Two years ago I visited an exhibition by Alexandra Hopf. I believed that her art makes not only the current lack of utopian forms in art visible, but also shows that art is in need of illusions.
The artist unravels styles, narratives and refers to remaining fragments of history with forms that seem familiar. The outcome is a body of work that is recognizable but also ambiguous. Her exhibit ‘Future Show’ led to a cognitive dialogue between my thoughts and senses: Do the past, present and future co-exist only through intuition and imagination? Or can co-existence be achieved by blurring boundaries between fact and fiction? How could I find out more about the mysterious ‘Future Show’ in 1948 in New York?
In Alexandra Hopf’s work many narratives are told anew through the spirit of material. Hopf asks a very simple question: What do I see when I look at this? One example: What do I see when I look at her painting that looks like a poster, or the other way around, a poster that looks like a painting? Can we see her art as epistemologically driven? Truly, the artist distinguishes between belief and opinion.
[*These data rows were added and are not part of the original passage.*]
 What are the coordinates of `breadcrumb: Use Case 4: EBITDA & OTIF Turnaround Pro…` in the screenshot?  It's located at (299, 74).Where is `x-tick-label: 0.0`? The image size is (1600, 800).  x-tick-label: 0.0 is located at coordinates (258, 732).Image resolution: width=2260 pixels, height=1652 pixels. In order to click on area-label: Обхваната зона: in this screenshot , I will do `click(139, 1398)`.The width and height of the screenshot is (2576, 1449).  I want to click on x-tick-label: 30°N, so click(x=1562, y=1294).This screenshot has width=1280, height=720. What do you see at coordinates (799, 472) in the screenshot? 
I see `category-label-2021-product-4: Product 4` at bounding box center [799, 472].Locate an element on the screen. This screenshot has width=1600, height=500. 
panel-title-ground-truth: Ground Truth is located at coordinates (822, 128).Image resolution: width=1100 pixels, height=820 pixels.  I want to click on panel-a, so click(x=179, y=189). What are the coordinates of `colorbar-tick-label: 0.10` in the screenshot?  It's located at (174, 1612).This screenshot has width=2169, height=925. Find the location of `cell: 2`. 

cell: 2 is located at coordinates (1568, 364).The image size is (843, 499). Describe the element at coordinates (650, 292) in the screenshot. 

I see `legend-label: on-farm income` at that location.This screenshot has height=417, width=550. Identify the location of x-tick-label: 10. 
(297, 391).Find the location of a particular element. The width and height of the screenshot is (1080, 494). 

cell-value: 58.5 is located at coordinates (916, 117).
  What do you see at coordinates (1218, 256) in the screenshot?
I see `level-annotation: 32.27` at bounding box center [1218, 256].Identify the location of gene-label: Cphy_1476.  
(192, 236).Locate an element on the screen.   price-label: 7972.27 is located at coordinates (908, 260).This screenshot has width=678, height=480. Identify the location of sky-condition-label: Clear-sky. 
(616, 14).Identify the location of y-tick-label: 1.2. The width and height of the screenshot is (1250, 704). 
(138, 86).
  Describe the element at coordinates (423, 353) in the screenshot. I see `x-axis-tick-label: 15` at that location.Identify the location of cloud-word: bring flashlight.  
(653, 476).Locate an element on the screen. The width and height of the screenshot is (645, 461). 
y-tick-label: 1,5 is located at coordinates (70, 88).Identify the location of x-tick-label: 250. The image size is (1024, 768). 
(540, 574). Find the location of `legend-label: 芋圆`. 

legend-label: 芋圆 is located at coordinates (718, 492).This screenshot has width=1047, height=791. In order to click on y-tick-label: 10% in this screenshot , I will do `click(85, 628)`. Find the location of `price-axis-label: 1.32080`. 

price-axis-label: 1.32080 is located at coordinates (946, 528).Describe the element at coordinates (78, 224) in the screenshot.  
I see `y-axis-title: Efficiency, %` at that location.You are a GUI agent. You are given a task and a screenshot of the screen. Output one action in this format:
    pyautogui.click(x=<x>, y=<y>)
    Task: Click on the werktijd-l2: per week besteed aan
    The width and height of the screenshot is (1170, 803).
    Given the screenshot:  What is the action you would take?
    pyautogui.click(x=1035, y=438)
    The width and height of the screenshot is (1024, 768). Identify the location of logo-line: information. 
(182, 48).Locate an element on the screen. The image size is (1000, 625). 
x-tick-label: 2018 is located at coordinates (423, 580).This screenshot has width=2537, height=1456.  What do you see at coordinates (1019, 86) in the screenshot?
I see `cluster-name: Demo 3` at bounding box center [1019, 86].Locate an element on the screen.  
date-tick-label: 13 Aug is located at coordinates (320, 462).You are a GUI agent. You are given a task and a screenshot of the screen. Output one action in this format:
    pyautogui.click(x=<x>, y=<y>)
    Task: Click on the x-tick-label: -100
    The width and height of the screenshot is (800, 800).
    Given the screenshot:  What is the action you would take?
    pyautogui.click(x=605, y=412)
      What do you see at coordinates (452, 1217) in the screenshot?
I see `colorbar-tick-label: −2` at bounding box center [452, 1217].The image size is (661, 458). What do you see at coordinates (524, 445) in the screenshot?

She looks carefully at the construction of things through observing their shape, analysing their form and history. She is fascinated by the style of art, especially that of artists who intended to redirect spectators’ attention towards the meaning rather than appearance of their work, which tends to lead to collective rather than personal understanding. Art was a vehicle, a vehicle that transported protagonists like Alexander Rodchenko and Warwara Stepanowa among other members of Constructivist movement. Art for the Constructivist was not only a political tool, but foremost a productive one.
“Constructivism is revolutionary not only in words but in acts. It is revolutionary by the very orientation of its artistic methods.” The movement lasted for a very long time, but in the 1930s, just one decade after its founding and nearly two before the ‘Future Show’ came to New York, it had already changed in character. Quite a few artists had deviated from their original ideals: the collective was driving away on the path of individualism, seeking personal, emotional meanings in their artworks.
At this point Alexandra Hopf starts to play tricks with the codes of modernist style and tradition. She drives the force of realism on the road of illusion and invention. Her thorough views into the histories of art enable her to play with the images we learn to take for granted. With Hopf these images learn to go in a new, deceptive way.
So is the case of the overalls: a pure workers garment that Stepanowa, Rodchenko’s wife, designed in a dynamic modern form. Developed originally for protection and comfort, its new futuristic design seemed to stress the unification of art and design rather than art and everyday life. Originally, the overalls were made out of wool and leather. Hopf’s overalls can be seen as a reconstruction of Rodchenko’s. Instead of wool she uses primed canvas and in doing so transforms them into sculptural objects. Three mannequins wear the overalls. Set as a triad without interaction, they possess spatial presence. Knowing that they represent workers, they become at the same time a manifestation of the absence of the individual and the collective – a fetishized display and a commodity.